Malaysian Government Is Set To Strengthen Repressive LGBTQ+ Sanctions

TW: Homophobia, transphobia, State-sanctioned torture and oppression

Putrajaya, the federal administrative nerve-centre of Malaysia, is contemplating a stronger crackdown on those that identify as LGBTQ+, according to Malaysia’s Deputy Minister of Religious Affairs, Ahmad Marzuk Shaary.

In his statement, Shaary declared that the existing laws of the country are not adequately ‘effective’. He said: “Seeing the situation in the country now involving the LGBT group, the government might consider amending Act 355”.

“By doing this, the government hopes it would prevent them from committing more offences,” he added.

Act 355 was enacted in 1965 to protect Malaysia’s basic secular nature. It restricts the punishments that can be levied by Syariah courts. It allows Syariah courts to impose a maximum sentence of one year in prison and a fine of up to RM 1,000 (US$250). In 1984, the Act was amended to increase the ceiling on the sentence to three years in jail, and impose fines of up to RM 5,000 (USD 1,240) as well as caning of up to six strokes.

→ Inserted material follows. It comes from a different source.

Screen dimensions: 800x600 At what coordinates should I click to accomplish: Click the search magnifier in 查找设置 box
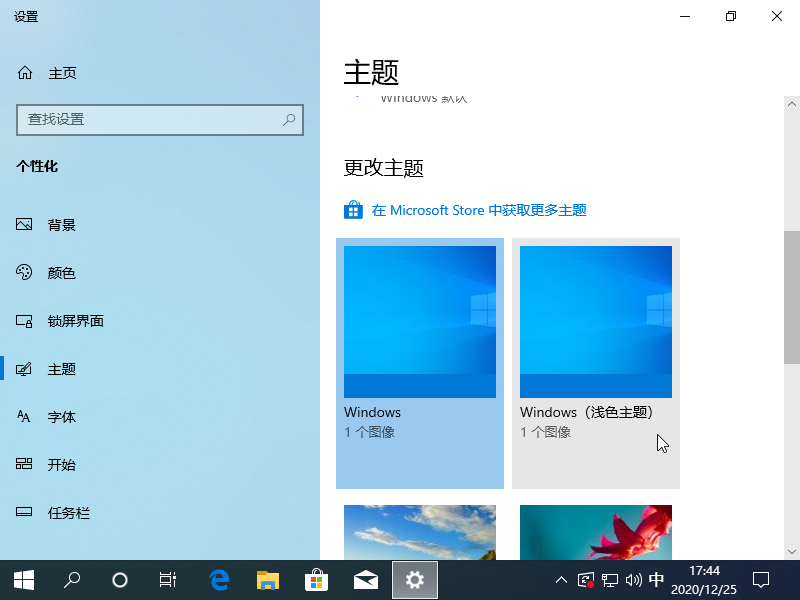[x=288, y=120]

Until 2018, according to various human rights campaigners, Malaysian courts had never actually executed caning sentences for same-sex conduct of relationships. However, in September 2018, the Terengganu state levied a caning sentence on two women convicted of having same-sex relations. Following that, in November 2019, the Selangor Syariah court sentenced five men to fines, detention and caning.

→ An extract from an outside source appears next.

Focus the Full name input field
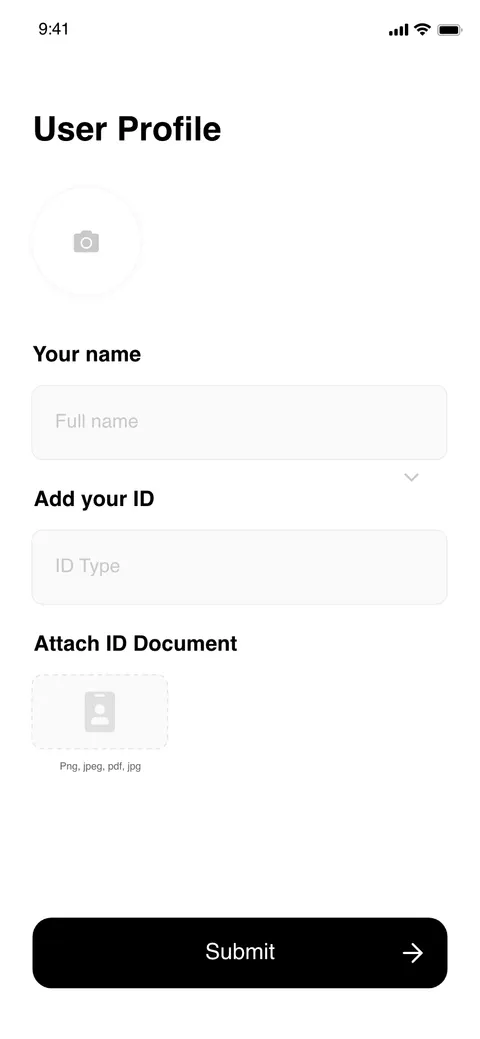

Ahmad Marzuk has said that he would ensure that the following two amendments to the act in the days to come:

  • gender change would be made a specific offence under Act 355 in Shariah Criminal law.
  • social media content related to all acts of the opposite sex deemed as indecent and obscene will also be placed as one of the types of Syariah online offences.

Ahmad Marzuk said that a separate task force was set up to deal with problems relating to LGBT Muslims.

These Sharia laws, which are applied by the Islamic Religious Departments and courts of the State, are only applicable to Muslims, according to Human Rights Watch. Malaysia’s Islamic group is pushing for more areas of legislation to be dealt with under the Islamic legal code, raising fears among religious minorities, prompting promises that they will not be affected.

Religious legal systems in Malaysia

There are two Malaysias. One for the Muslim majority-the other for Christians, Hindus, Buddhists and non-Muslims. For instance, Malaysians do not have the right to choose their religion. It is written in the constitution that all ethnic Malays must, by definition, be Muslim.

Thus, Malays could face harsher punishments than other faiths in the country.

However, the Human Rights Commission argued that all kinds of torture and other cruel, inhuman or degrading treatment, including whipping, are banned under international human rights standards, in particular the Universal Declaration of Human Rights (UDHR).

Associate Human Rights Watch LGBTQ+ Director Neela Ghoshal spoke of the disturbing reports surrounding Malaysia’s changing laws: “Malaysia’s state and federal statutes that criminalize LGBT people are already out of bounds with regard to international law, and the government seems to be sinking even deeper in its disregard for human rights,” she said.

Ghoshal also strongly encouraged the government to rethink its actions: “Instead of enhancing penalties for actions that harm no one, the government should repeal such penalties.”

Moreover, Malaysia has a federal judicial structure, with Islamic courts dealing with certain problems for Muslim people, and Sharia law developed by individual states. For instance the state of Selangor like Putrajaya outside Kuala Lumpur had enforced its own prohibition against gay sex, so-called “intercourse against the order of nature”.

Nur Sajat

Discrimination, hate crimes and violence are destroying the lives of LGBTQ+ Malaysians. Consensual relationships or gender non-conforming beliefs and practices are commonly criminalized throughout the country. One such example is the heated case of celebrity entrepreneur Nur Sajat– whose gender has been the topic of debate for years – is being prosecuted by the Islamic Religious Department of Selangor (JAIS) for allegedly insulting Islam or causing Islam to be mocked either by mocking or blaspheming the religion and its affiliation.

Queerphobia in Malaysia is usually fueled by religious beliefs as well as repetition and reliance on pre-defined “family values.” Homosexuality is often required to be disguised or concealed in Tanah Air (the motherland).

Transgender activist Nisha Ayub said, “In Malaysia, transgender people are living in fear of being targeted and abused only because of who we are. Aren’t we part of the company? Aren’t we supposed to be protected by laws just as others?”